Hand finishing an edge does not require expensive electrical tools, although they do make the process quicker. This is a note on how to get good-looking edges without expensive equipment. Only a few materials are required.
- · A thick sheet of float glass for the grinding plate
- · Aluminium oxide or silicon carbide grit in approximately 80, 180, 400, and 600 grits to act as the abrasive.
- · Wet and dry sandpaper of approximately 1200 and 2400 grits
- · Paint pens (white and gold work well)
- · Paper towels for drying
- · Water for rinsing
- · Large bucket or basin to collect the rinsing water
The thick flat float glass acts as the grinding plate. It is flat and smooth, making the grinding and polishing flat.
If you have a lot of glass to take off to get a straight edge use 60 or 80 grit. If there is not much to take off, start with 120 or 180 grit. There is no need to make deep scratches on the edge that will take time to eliminate, if a finer grit will do the job.
Put 80 (or finer) grit aluminium oxide or silicon carbide on the glass grinding plate and make slurry with water.
|Slurry mixed and the circular motions of grinding can be seen|
Move the edge firmly in circular or figure of eight motion over the grinding plate until flat. If the slurry becomes pasty, add more water as you do not want a thick grinding mix. Maintain the same angle of the glass piece to the grinding plate at all times so you have only one plane of glass to take to a polish.
When the edge is flat, clean and dry the glass, and especially the ground surface to remove all traces of the coarser grit. Set the piece aside to dry.
While the piece is drying, clean off the grinding plate. Scrape off the slurry into a pot set aside for that grit for further use, or into newspaper or other temporary container and then into a waste bin, not the drains. It is a heavy material and will block drains. Rinse the plate off in a basin of water to ensure there are no coarse grains on the glass. The residue will settle to the bottom and you can decant the water off once it clears. These grits are not very expensive so repeated use is not essential, just economical.
The next step is to paint the now dry glass edge with a white paint pen. This will allow you to see when you are ready for the next step, by the disappearance of the paint from the scratches. Of course, if you are grinding a white or other pale glass, a gold paint pen will be better to see those scratches.
While the paint is drying, make a slurry of the next finest grit. Then begin grinding. The first element in each grinding stage is to give an arris to the edge of the glass. This prevents chipping the sharp edges.
When the white paint is gone from the edge, you can progress to the next grit.
At each stage of grinding you can reduce the grit size by half (double the number). This is the generally accepted reduction of grit size to make the removal of the scratches of the previous grit least time consuming. You can reduce the grit size by more than half if you want. Most often reducing grit by large amounts means more time is spent at each stage.
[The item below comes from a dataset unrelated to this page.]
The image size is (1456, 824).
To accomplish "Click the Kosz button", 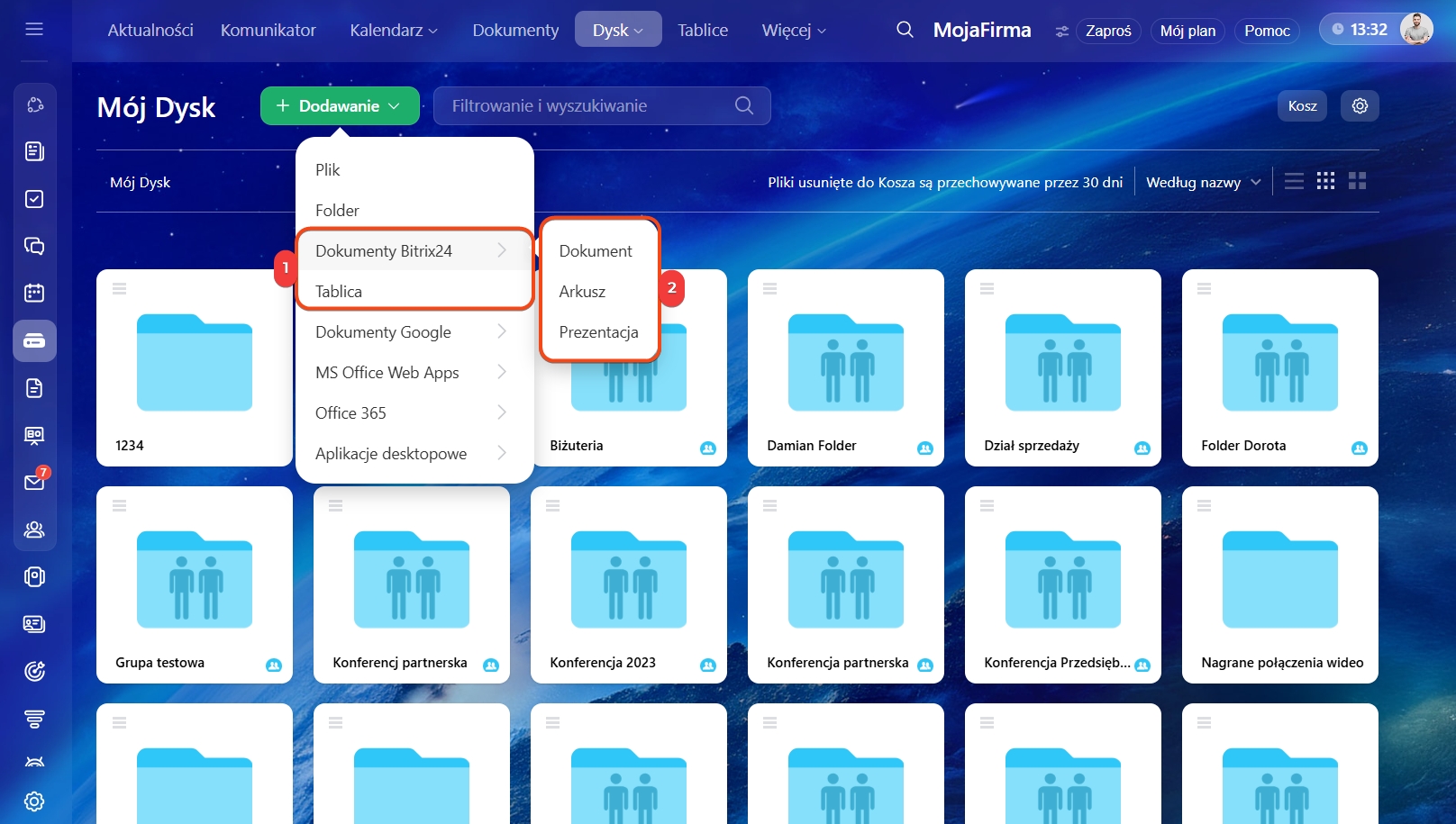I will click(x=1302, y=105).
Experience will show you how much you can reduce the grit sizes beyond the accepted intervals.
Stopping at 600 or 800 grit will enable an edge to be fire polished with ease and minimum heat.
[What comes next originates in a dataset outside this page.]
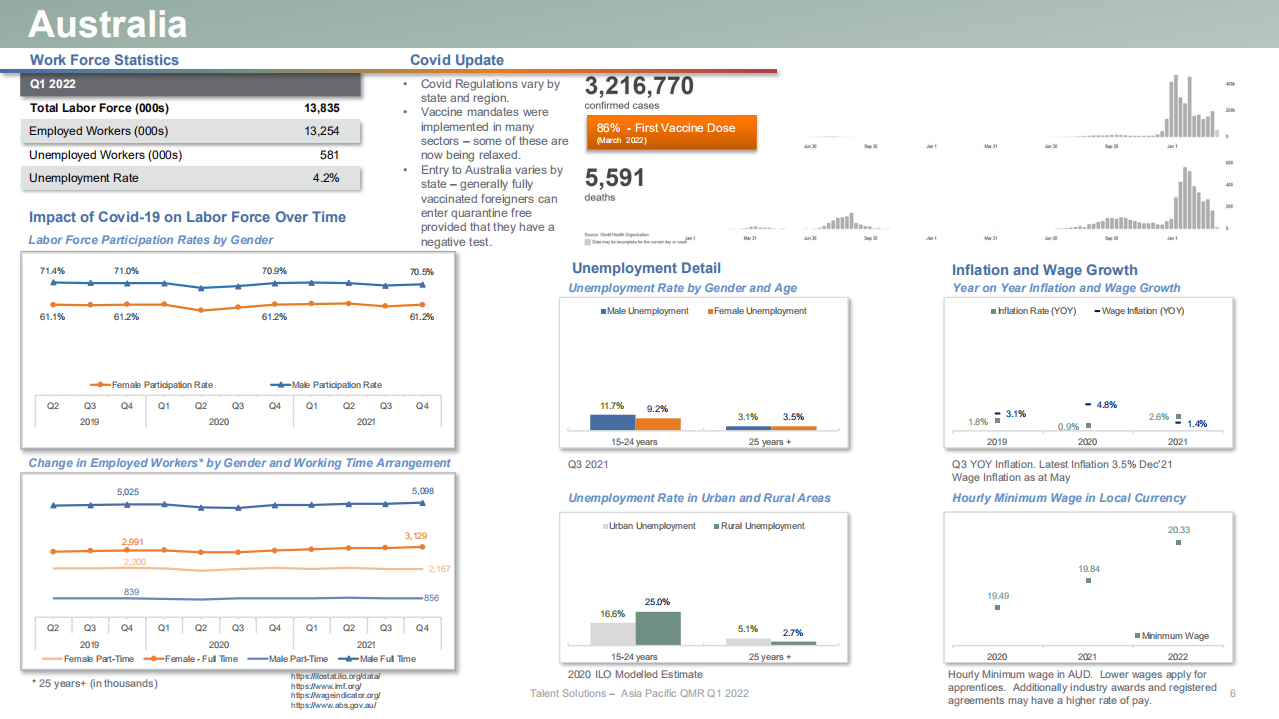The height and width of the screenshot is (719, 1279).
Task: Click the 20.33 minimum wage data point
Action: click(x=1178, y=543)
At each stage you need to clean the glass and grinding plate as for the first change of the grit size. This repeated cleaning usually means that the artist either has separate grinding plates for each grit, or the grinding is saved up until there are a few pieces that need the same treatment.
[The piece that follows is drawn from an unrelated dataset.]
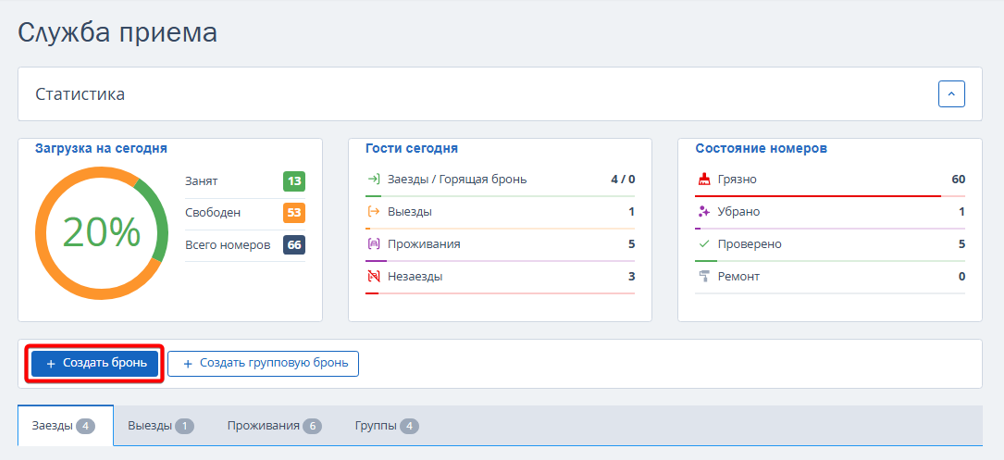The height and width of the screenshot is (460, 1004).
Task: Click the repair icon beside Ремонт
Action: click(x=704, y=277)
|A piece of wet and dry sandpaper fixed to a glass plate|
After 800 grit, you may wish to progress to wet and dry sandpaper for the finer polishing, using 1200, 2400 and, if you want. 6000 grit. Fix the paper to a glass plate. Often, simply folding two edges under the glass will be enough. Add water and proceed as for loose grit. Hand finishing to this level will eliminate the need for fire polishing.
Of course, for smaller areas, you may wish to use diamond hand pads. The need to use water and rinse between grits still applies. The diamond hand pads are usually most suitable for short straight edges. The longer ones need the kind of treatment outlined above.